EXERCISE BRIEF - In the material below, find each line with the word "sort" and list it.

== Segment start ==

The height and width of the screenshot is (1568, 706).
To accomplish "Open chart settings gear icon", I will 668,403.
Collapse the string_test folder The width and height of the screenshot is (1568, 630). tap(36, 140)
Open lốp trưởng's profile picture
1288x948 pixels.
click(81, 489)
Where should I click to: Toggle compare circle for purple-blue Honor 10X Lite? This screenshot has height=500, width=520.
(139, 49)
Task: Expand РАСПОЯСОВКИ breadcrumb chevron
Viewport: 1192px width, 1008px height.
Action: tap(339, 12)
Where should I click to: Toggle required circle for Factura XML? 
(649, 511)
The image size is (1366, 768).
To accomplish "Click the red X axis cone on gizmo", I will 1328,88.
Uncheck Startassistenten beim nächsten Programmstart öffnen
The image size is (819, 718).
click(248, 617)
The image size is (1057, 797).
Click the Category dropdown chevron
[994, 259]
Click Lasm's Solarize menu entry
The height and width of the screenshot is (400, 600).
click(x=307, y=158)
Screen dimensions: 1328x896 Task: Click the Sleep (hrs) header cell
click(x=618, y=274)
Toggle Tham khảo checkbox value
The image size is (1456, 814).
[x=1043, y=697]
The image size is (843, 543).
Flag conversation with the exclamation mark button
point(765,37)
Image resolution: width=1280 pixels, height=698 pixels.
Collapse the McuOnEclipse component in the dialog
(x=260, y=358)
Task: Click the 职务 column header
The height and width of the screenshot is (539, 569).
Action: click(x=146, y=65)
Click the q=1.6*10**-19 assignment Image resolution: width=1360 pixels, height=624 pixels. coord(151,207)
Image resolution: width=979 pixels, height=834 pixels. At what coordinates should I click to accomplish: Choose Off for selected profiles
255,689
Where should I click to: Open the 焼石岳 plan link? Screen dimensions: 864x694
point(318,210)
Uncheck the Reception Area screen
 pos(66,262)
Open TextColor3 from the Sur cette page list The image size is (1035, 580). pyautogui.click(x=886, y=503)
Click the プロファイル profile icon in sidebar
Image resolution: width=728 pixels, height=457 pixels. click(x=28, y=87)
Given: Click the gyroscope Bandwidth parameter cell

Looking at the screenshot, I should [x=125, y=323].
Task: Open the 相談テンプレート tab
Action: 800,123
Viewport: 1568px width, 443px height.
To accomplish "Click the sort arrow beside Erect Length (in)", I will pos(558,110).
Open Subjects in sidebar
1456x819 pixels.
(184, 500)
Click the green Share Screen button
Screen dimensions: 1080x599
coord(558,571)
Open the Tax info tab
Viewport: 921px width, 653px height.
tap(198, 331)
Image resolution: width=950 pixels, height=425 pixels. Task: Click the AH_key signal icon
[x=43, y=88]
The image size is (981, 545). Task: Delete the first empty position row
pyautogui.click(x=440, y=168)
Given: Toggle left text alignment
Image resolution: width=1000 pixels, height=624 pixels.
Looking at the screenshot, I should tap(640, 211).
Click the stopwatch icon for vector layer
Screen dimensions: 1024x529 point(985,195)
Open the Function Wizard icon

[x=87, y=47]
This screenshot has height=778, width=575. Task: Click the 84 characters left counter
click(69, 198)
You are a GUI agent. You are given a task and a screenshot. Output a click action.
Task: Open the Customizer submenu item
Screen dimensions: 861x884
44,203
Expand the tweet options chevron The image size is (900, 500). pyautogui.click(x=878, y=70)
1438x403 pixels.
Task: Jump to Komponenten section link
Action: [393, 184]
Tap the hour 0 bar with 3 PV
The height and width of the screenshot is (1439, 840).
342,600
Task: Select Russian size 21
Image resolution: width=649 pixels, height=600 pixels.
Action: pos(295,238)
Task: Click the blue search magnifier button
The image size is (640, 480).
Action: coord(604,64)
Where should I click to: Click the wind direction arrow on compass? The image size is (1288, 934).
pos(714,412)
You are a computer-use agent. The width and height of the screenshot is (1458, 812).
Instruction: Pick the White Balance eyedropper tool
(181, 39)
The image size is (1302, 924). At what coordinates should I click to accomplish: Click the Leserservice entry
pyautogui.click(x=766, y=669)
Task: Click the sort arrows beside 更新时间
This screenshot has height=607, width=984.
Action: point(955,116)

== Segment end ==

SOLUTION FOR THIS TASK -
To accomplish "Click the sort arrow beside Erect Length (in)", I will pos(558,110).
Task: Click the sort arrows beside 更新时间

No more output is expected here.